AVAILABLE DATA: Begin
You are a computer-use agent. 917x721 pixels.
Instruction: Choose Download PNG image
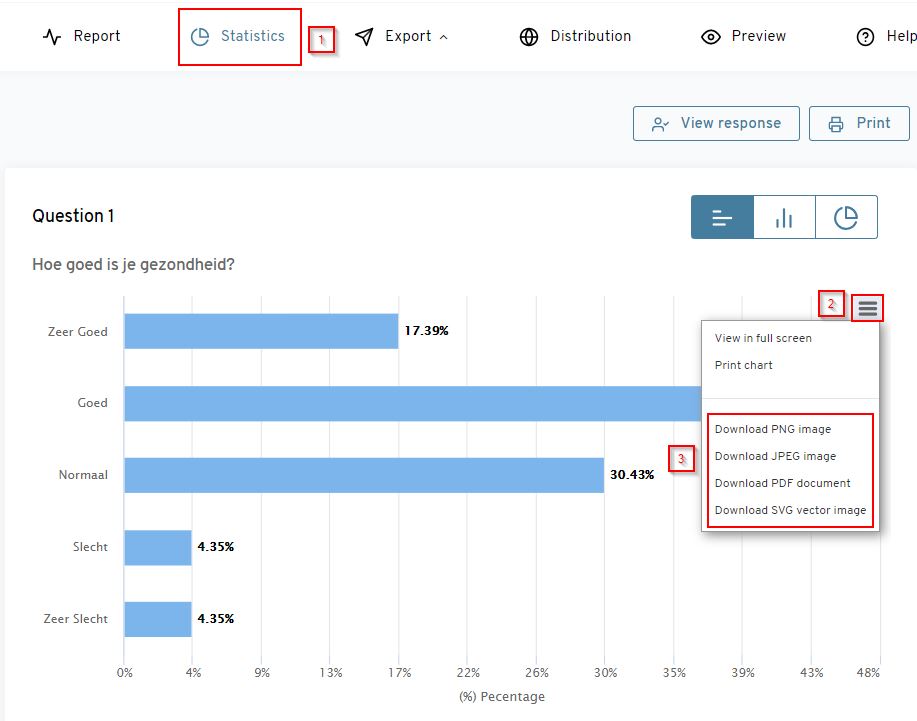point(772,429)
AVAILABLE DATA: End
AVAILABLE DATA: Begin
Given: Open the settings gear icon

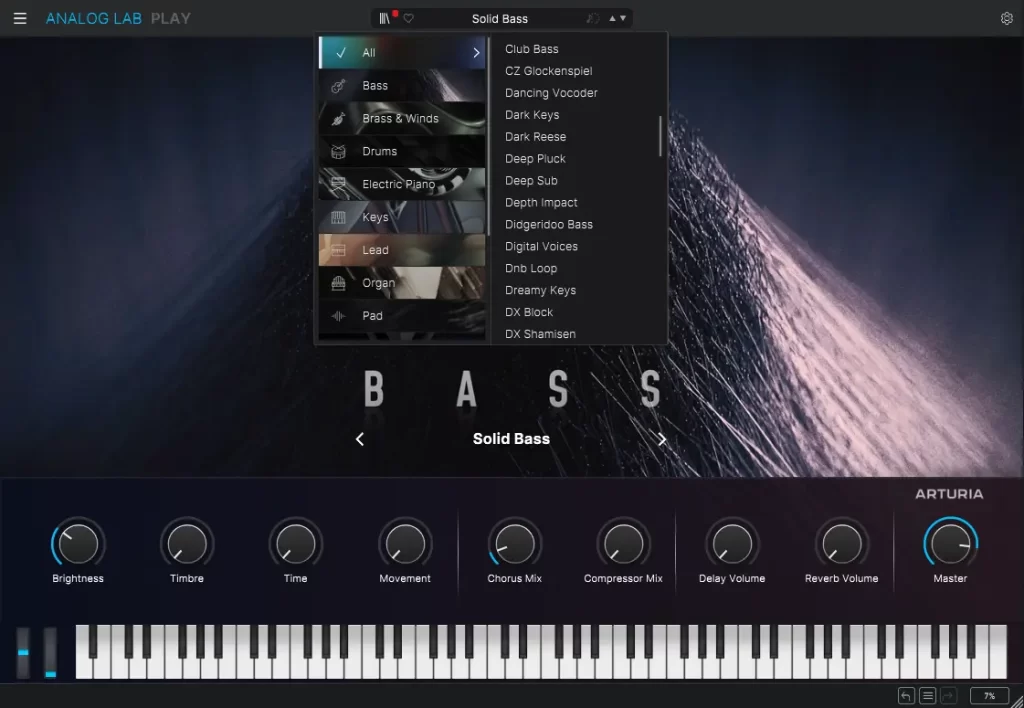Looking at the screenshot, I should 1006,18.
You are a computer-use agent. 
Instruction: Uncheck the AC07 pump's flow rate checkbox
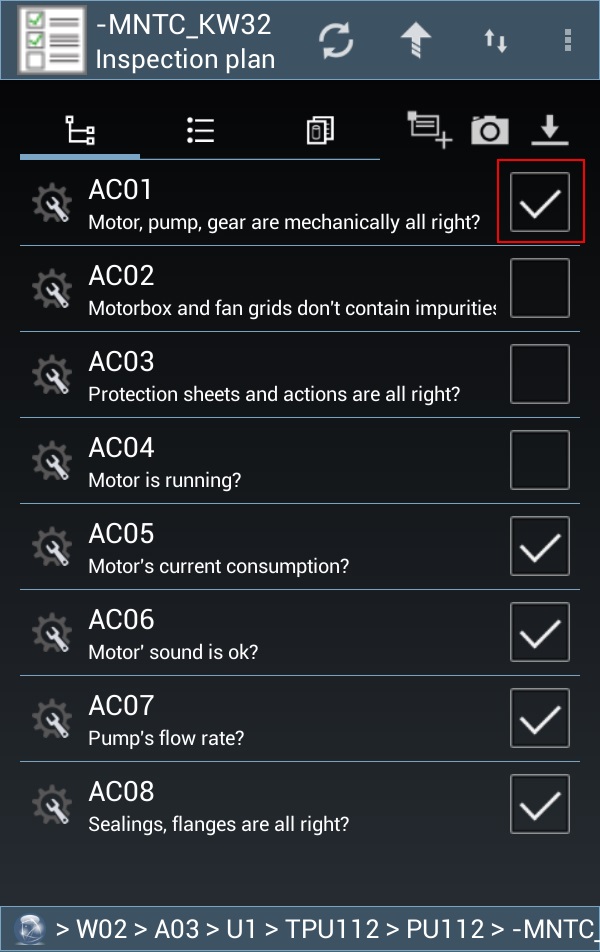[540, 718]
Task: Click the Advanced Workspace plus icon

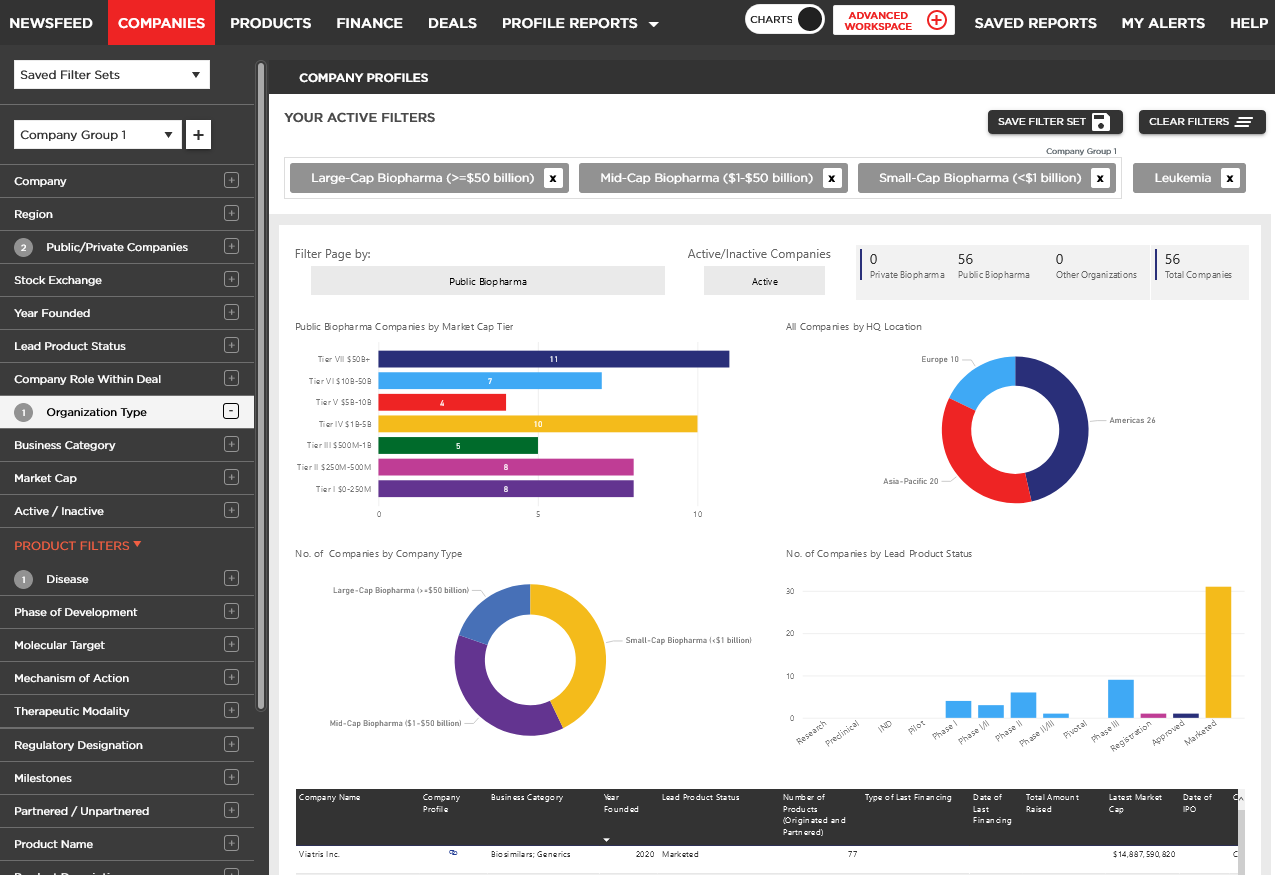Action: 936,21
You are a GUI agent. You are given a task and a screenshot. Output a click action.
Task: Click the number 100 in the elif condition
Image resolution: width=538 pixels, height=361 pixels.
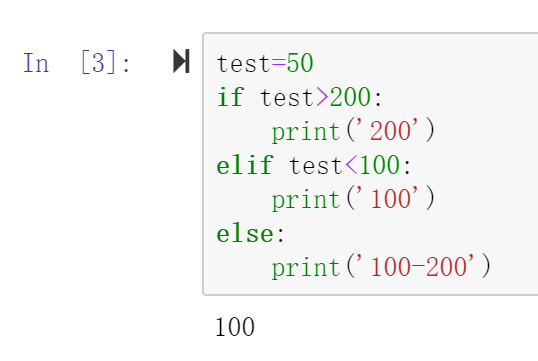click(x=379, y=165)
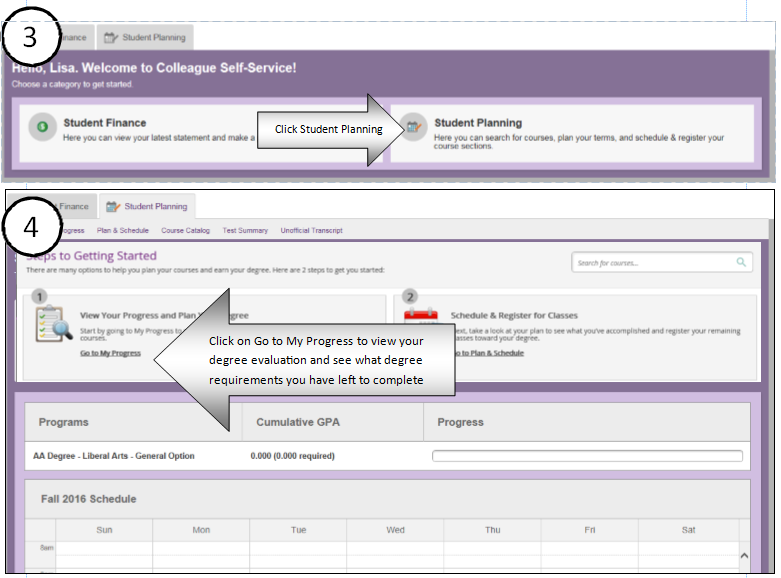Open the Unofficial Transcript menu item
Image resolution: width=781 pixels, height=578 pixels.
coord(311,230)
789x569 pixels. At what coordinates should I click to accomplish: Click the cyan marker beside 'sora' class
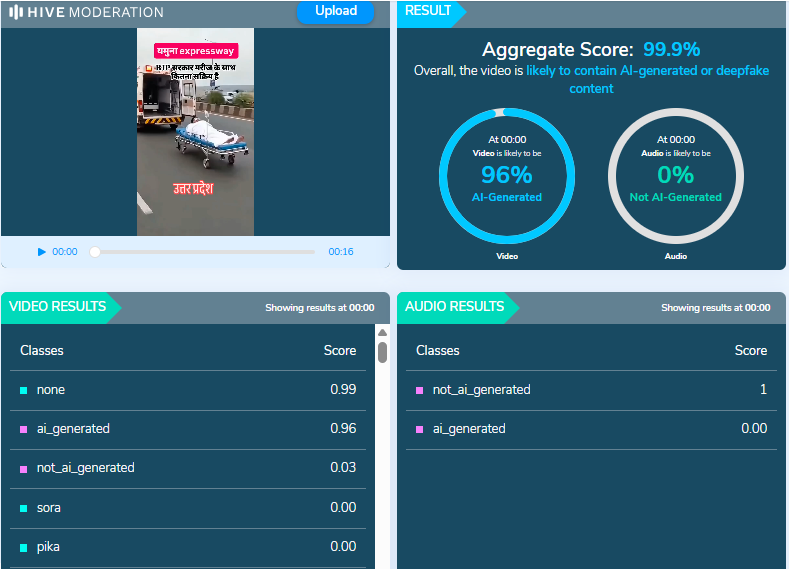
AVAILABLE DATA: End
AVAILABLE DATA: Begin
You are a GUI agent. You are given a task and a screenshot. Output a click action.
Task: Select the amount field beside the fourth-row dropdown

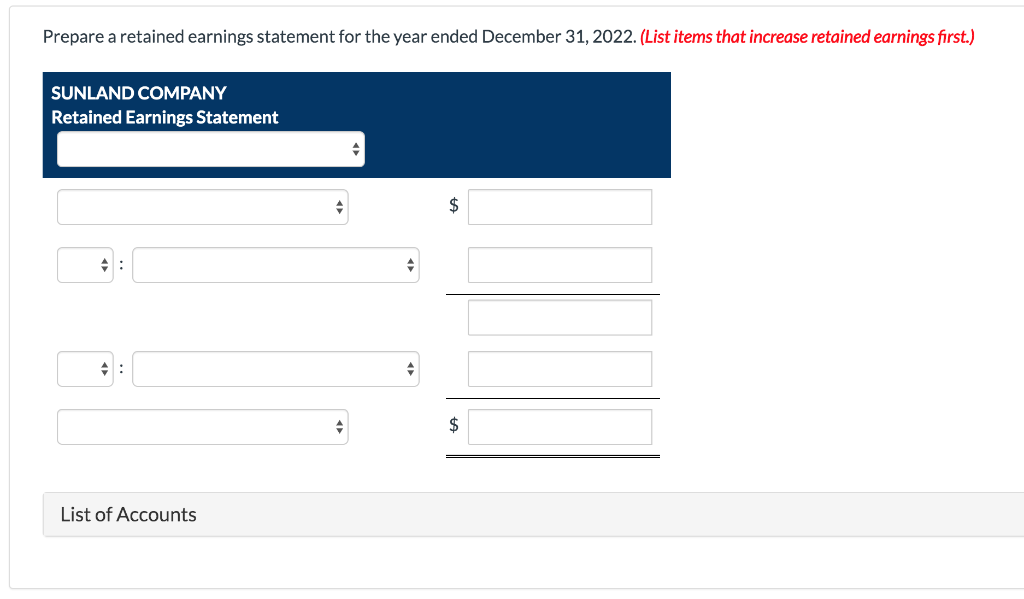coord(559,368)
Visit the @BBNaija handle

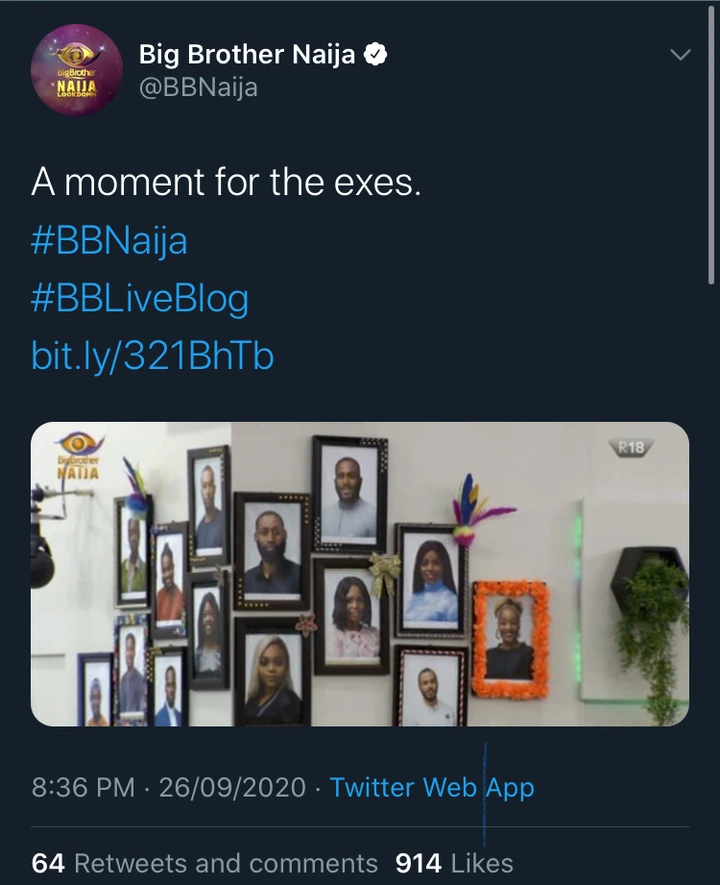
AVAILABLE DATA: End
_TASK BRIEF_
Out of the material above, select every line that holds the string "computer".

_WRITTEN ANSWER_
You are a computer-use agent. 917x721 pixels.
You are a computer-use agent. 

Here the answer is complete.